O contrato de fornecimento de gás boliviano para a Petrobras vence no próximo ano, e a estatal brasileira deve rever os termos do acordo, uma vez que a dependência brasileira do combustível importado reduziu-se em comparação a meados da década de 1990, época do início da parceria.

Conhecido pela retórica ultranacionalista e contra a imigração, Orbán, por sua vez, é uma das principais vozes da extrema direita europeia, e tem usado a sua maioria parlamentar para aumentar a pressão sobre tribunais, a imprensa e organizações da sociedade civil. Em setembro, foi alvo de um processo da União Europeia, por violação das normas democráticas do bloco. Em novembro, ele conversou com Bolsonaro ao telefone.

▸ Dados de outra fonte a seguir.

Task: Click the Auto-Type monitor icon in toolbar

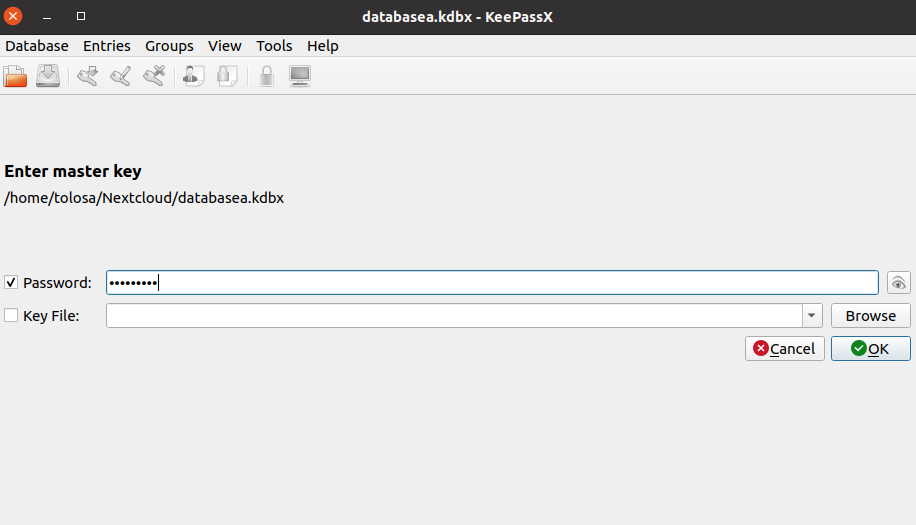Action: coord(299,76)
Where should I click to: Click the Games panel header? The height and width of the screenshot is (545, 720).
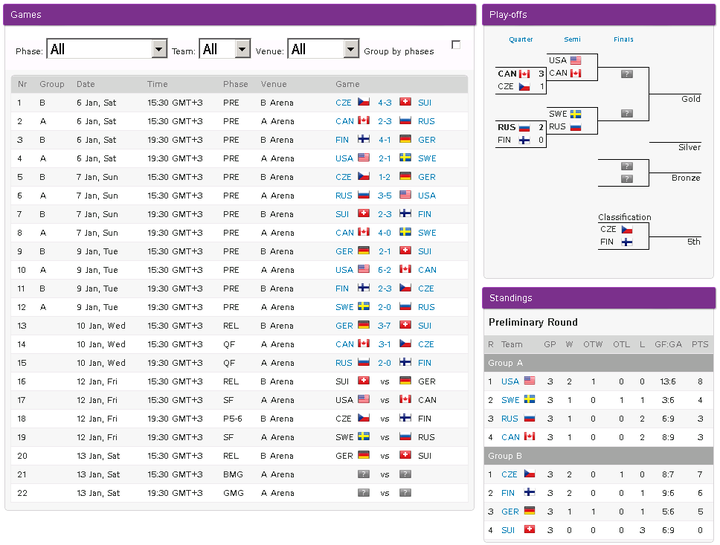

O Itamaraty não confirma a lista de representantes internacionais presentes, mas o GLOBO apurou que presidentes, vice-presidentes ou primeiro-ministros de Chile, Colômbia, Equador, Paraguai, Peru, Uruguai, Israel, Portugal, Honduras, Suriname, Cabo Verde e Marrocos devem comparecer à posse.

Uma das principais presenças confirmadas é a do primeiro-ministro israelense, Benjamin Netanyahu, que, depois de anunciar que ficaria no Brasil apenas para se reunir com Bolsonaro na sexta-feira no Rio de Janeiro, voltou atrás e anunciou que comparecerá à cerimônia. A desistência inicial de Netanyahu partira da avaliação de que o líder israelense não poderia ficar uma semana distante de Israel, em meio à abertura do processo eleitoral antecipado no país.

Portugal não deve enviar o seu primeiro-ministro, o socialista António Costa, mas sim o seu presidente, Marcelo Rebelo de Sousa.

Em 2015, na posse do segundo mandato de Dilma Roussef, 22 presidentes, primeiro-ministros ou vice-presidentes estiveram presentes.